The Butterfly Effect by Georgie Tennant

According to the infallible authority that is Wikipedia, “In chaos theory, the butterfly effect is the sensitive dependence on initial conditions in which a small change in one state of a deterministic nonlinear system can result in a large differences in a later state.” Clear as mud?  I’m with you on that one.

Even if the obscure wording of Wikipedia doesn’t enlighten us much, I think most people are familiar with the concept of ‘The Butterfly Effect,’ - the idea that a small, seemingly insignificant event can cause ripples and effects we could hardly begin to imagine.


Ray Bradbury’s chilling short story, ‘A Sound of Thunder,’ approaches this concept from a more sinister angle.  It is 2055 and a time travelling company runs a commercial operation, taking groups of people back to the time of the dinosaurs to hunt them.  The three men who take the trip in the story are warned to shoot only marked dinosaurs and to stay on the path provided.  Failing to follow both these rules could change the past and have a detrimental effect on the future. In a flurry of panic when a T-Rex appears, one of the men steps off the path, noticing too late that he has crushed a butterfly.  When the men return to 2055, everything is recognisable but darker and more sinister – including the election to president of an evil, dictatorial politician, instead of the moderate candidate in place when they left.

I think of the ‘Butterfly Effect’ often in relation to my own life as a Christian.  On the night I decided to go along to a new youth club in our village, aged 12, I almost didn’t.  It was a hot evening and I was enjoying wallowing on a lilo in the paddling pool in our garden.  Making the decision to go started me on a journey towards a faith I can’t imagine being without.  How vast and far reaching the ripples from that momentary decision.
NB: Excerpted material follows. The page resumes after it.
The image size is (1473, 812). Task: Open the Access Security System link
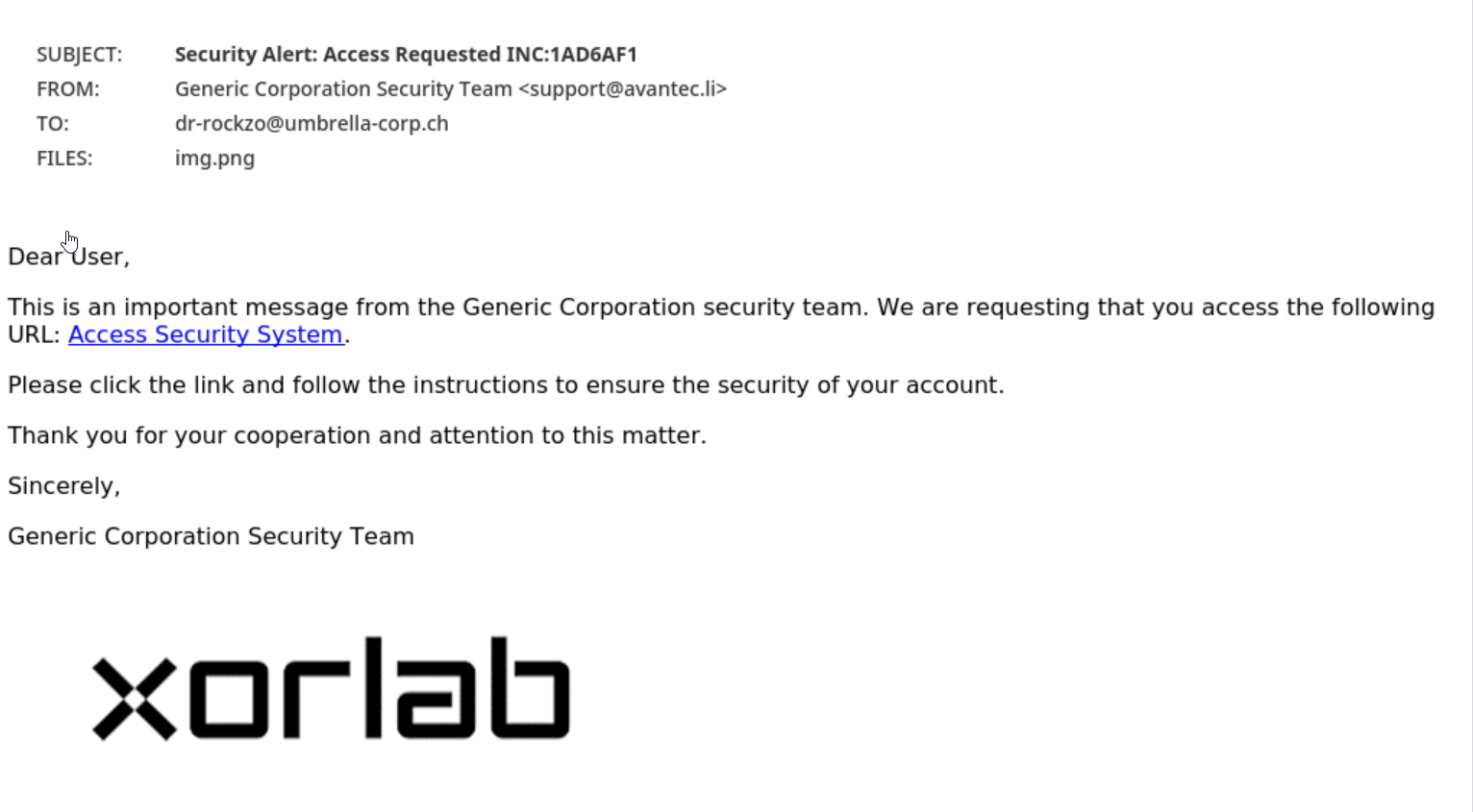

The links to our writing lives are obvious.  Dwelling on them with a bit of imagination can be inspiring and motivating.  What if one of my poems about grief helps someone to feel they are not alone on a difficult day and helps them get through? What if others reading my blog choose to talk to someone, instead of suffering in silence?  What if someone reading, say Jane Clamp’s ‘Too Soon,’ devotional finds themselves able to support a friend going through baby loss instead of having no idea how to? What if, as another example, Lucy Rycroft’s new Advent devotional is read by someone struggling and overwhelmed in a tricky season and it helps them focus back on the peace of Christ, even for a few minutes and their new-found peace is caught and experienced by others?  I could carry on with many, many other examples – insert your own writing titles and potential effects here and I hope you get the (slightly laboured!) idea.

A friend asked me, recently, if she could use some of my writing at a sibling bereavement weekend run by ‘Care for the Family.’  She shared my ‘Sonnet About Grief,’ and I am praying that it will help even one person to get through the valleys of their grief – and maybe countless others if it takes off and flies as far as I pray it will.  If it does, what a privilege.
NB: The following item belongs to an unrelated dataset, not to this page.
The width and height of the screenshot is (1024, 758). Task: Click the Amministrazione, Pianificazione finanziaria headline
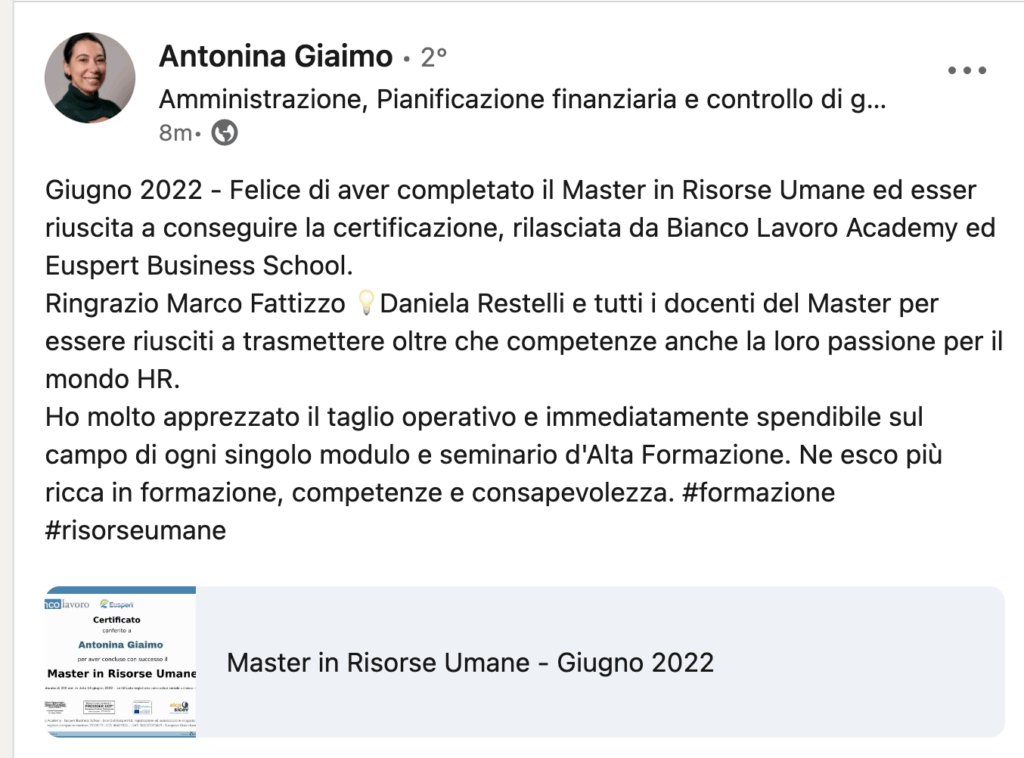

Let’s re-imagine our words, today, as butterflies, flapping their wings as we release them into God’s world.  Let’s pray for them to land well, in the right places, at the right moments, causing ripples that will have an impact into eternity.  Maybe only there will we truly see the incredible scale of the ‘Butterfly Effect’ of our humble words released into the service of our King.



Georgie Tennant is a secondary school English teacher in a Norfolk Comprehensive.  She is married, with two sons, aged 11 and 8 who keep her exceptionally busy. She writes for the ACW ‘Christian Writer’ magazine occasionally, and is a contributor to the ACW-Published ‘New Life: Reflections for Lent,’ and ‘Merry Christmas, Everyone: A festive feast of stories, poems and reflections.’ She writes the ‘Thought for the Week’ for the local newspaper from time to time and also muses about life and loss on her blog: www.somepoemsbygeorgie.blogspot.co.uk

Comments

  1. Lots of food for thought here, Georgie. I think I'll look at the prayers I write in the Wycliffe prayer diary in a new light after reading this. That was a really nice touch how you included other ACW author's work in your piece too. I hope and believe that your poems and blog posts will have ripple effects beyond what you can imagine.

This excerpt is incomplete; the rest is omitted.